Directions.
Beginning with the very first line, please reproduce the entries exactly through the line containing "Open the dots".

Working data.

--- START ---

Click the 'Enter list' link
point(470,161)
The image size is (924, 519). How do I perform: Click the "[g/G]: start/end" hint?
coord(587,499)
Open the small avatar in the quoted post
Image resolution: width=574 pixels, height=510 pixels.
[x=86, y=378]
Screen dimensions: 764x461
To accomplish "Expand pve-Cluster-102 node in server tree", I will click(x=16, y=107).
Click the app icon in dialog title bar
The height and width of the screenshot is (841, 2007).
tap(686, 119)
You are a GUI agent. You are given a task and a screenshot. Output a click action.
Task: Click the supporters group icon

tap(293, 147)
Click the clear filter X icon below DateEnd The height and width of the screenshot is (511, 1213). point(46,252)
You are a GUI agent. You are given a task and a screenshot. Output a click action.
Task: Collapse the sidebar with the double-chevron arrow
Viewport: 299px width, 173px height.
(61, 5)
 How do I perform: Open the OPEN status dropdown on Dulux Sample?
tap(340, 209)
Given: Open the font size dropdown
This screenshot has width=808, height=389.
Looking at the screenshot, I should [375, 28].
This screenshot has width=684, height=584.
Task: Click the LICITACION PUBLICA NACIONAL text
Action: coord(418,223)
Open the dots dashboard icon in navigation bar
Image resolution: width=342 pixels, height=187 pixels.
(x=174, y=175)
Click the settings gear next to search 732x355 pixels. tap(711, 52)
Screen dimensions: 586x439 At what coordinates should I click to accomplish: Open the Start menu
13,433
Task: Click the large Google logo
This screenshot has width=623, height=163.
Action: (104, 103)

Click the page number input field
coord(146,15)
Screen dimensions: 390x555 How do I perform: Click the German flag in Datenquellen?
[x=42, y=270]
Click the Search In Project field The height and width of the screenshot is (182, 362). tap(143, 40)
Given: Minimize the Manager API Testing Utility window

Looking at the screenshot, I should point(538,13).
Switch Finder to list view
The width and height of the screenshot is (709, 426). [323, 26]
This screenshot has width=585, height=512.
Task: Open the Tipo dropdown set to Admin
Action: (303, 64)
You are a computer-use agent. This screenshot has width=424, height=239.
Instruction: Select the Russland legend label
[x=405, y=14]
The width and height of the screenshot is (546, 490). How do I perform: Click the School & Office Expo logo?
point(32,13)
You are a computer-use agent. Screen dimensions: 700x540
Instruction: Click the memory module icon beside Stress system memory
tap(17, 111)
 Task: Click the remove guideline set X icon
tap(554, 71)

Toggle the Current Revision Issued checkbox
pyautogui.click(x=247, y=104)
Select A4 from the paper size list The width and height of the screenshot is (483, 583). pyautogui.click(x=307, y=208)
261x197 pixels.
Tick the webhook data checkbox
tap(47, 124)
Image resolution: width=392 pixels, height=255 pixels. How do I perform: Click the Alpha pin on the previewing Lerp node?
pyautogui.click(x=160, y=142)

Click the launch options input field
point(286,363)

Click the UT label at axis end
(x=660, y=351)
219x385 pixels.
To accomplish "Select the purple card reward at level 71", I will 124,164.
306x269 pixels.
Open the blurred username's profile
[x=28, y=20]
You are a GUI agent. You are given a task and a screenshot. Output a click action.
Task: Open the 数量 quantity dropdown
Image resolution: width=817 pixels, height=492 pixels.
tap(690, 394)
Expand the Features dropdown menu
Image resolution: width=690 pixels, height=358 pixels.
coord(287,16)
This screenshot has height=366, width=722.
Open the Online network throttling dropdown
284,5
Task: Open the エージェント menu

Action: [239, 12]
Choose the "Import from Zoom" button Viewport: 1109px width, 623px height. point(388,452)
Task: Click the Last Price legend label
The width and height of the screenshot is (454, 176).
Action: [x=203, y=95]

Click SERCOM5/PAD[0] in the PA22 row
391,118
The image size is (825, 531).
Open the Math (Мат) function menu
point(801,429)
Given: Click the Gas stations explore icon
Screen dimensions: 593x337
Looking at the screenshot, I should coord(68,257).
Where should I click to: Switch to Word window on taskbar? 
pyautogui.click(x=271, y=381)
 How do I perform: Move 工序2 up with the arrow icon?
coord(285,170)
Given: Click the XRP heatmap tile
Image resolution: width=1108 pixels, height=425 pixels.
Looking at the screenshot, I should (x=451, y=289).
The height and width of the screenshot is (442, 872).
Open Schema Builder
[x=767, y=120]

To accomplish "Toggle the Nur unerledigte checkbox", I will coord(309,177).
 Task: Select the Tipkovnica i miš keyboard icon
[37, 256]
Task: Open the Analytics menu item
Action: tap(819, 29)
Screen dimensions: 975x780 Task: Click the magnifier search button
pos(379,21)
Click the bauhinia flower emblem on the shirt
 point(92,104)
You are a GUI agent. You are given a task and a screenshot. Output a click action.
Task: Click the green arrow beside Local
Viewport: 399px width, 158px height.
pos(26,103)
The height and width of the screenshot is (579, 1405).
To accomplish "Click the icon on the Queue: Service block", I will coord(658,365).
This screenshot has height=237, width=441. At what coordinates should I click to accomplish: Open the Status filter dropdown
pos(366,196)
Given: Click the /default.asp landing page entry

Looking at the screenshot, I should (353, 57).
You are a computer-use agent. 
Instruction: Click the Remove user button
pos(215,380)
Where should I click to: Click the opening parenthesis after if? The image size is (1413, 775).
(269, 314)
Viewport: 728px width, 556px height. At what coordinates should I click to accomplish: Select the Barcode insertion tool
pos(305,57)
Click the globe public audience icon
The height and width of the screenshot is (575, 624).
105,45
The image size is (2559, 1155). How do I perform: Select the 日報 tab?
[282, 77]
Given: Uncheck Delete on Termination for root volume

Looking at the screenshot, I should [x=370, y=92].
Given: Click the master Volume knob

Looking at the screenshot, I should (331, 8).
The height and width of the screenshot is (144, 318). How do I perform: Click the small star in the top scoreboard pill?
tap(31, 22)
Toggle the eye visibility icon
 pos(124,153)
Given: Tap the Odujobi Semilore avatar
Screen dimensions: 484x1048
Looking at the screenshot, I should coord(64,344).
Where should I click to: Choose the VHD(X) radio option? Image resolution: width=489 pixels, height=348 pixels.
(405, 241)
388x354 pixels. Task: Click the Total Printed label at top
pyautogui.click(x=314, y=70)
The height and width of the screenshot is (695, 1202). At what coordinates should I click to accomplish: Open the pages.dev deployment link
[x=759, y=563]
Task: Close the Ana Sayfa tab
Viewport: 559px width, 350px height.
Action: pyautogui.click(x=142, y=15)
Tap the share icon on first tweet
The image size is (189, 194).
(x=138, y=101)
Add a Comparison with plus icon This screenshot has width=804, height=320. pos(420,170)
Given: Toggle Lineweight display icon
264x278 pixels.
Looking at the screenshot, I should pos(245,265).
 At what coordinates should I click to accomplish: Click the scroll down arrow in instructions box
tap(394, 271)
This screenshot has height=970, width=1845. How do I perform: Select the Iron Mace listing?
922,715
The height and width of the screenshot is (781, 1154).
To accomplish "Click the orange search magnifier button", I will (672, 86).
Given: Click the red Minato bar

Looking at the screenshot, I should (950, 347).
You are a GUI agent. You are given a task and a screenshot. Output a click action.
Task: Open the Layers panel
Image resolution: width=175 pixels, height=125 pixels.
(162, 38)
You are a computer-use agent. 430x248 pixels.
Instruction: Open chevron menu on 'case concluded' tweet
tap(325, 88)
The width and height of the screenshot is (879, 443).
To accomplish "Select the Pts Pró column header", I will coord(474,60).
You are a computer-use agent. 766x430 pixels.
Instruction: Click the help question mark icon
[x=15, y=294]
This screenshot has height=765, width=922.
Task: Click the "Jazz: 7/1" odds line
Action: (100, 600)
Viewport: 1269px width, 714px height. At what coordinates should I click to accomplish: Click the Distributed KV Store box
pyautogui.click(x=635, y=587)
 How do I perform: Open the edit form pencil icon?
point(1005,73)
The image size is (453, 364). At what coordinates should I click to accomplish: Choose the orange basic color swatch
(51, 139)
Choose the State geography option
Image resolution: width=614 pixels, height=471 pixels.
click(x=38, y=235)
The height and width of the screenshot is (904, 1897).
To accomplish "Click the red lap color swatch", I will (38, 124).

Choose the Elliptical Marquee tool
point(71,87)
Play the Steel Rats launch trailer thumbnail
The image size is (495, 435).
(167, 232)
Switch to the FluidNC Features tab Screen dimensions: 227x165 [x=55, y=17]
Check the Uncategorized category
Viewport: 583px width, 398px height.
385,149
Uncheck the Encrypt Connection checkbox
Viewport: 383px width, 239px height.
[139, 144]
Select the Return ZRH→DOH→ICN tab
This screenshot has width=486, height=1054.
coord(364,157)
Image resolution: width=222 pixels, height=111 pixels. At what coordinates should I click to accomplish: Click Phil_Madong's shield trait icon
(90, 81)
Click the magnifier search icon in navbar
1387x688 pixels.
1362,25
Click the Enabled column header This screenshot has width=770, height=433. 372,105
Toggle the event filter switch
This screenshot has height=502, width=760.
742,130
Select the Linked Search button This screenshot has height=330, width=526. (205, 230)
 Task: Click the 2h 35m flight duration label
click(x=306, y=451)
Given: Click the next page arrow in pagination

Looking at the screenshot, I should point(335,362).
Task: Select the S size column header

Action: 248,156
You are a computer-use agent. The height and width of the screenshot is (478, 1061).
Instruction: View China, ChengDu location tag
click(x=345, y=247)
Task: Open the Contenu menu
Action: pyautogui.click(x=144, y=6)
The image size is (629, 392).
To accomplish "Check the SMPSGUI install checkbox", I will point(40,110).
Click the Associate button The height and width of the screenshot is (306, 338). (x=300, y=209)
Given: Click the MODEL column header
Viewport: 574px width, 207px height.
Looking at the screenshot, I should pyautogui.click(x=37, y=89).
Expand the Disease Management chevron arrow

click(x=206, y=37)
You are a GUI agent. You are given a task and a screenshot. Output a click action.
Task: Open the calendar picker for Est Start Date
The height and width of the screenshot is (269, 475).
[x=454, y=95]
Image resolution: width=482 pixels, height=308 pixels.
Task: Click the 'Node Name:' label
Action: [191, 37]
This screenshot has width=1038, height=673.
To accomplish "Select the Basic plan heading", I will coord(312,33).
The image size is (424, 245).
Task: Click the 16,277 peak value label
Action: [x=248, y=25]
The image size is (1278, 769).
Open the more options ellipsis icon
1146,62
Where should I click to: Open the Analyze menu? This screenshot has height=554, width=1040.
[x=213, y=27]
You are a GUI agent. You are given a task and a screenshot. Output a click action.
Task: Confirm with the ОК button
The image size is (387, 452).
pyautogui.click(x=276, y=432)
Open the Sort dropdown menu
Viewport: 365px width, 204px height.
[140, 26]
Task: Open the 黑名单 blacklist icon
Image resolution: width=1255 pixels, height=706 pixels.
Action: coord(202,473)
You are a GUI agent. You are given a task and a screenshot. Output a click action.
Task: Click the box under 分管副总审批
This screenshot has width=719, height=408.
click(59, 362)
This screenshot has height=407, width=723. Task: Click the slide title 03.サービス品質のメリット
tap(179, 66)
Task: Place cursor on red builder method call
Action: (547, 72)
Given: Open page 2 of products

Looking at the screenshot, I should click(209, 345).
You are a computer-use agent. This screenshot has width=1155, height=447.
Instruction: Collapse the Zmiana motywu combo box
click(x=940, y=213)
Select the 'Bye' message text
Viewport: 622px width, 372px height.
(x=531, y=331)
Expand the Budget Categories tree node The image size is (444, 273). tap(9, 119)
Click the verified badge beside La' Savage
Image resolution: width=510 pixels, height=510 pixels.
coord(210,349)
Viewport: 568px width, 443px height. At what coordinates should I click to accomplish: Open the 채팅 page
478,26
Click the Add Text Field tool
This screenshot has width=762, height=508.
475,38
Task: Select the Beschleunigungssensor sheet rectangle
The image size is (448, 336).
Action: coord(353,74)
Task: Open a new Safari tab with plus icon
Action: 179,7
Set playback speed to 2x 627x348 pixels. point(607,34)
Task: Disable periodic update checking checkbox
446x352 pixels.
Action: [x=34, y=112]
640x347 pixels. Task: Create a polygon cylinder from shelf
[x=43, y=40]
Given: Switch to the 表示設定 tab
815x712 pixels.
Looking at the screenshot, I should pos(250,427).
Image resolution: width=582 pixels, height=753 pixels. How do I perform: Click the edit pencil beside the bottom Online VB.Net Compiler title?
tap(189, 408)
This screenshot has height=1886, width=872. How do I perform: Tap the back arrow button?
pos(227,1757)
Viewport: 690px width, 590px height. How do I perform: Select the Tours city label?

--- END ---

Result of the exercise.
Click the 'Enter list' link
point(470,161)
The image size is (924, 519). How do I perform: Click the "[g/G]: start/end" hint?
coord(587,499)
Open the small avatar in the quoted post
Image resolution: width=574 pixels, height=510 pixels.
[x=86, y=378]
Screen dimensions: 764x461
To accomplish "Expand pve-Cluster-102 node in server tree", I will click(x=16, y=107).
Click the app icon in dialog title bar
The height and width of the screenshot is (841, 2007).
tap(686, 119)
You are a GUI agent. You are given a task and a screenshot. Output a click action.
Task: Click the supporters group icon

tap(293, 147)
Click the clear filter X icon below DateEnd The height and width of the screenshot is (511, 1213). point(46,252)
You are a GUI agent. You are given a task and a screenshot. Output a click action.
Task: Collapse the sidebar with the double-chevron arrow
Viewport: 299px width, 173px height.
(61, 5)
 How do I perform: Open the OPEN status dropdown on Dulux Sample?
tap(340, 209)
Given: Open the font size dropdown
This screenshot has width=808, height=389.
Looking at the screenshot, I should [375, 28].
This screenshot has width=684, height=584.
Task: Click the LICITACION PUBLICA NACIONAL text
Action: coord(418,223)
Open the dots dashboard icon in navigation bar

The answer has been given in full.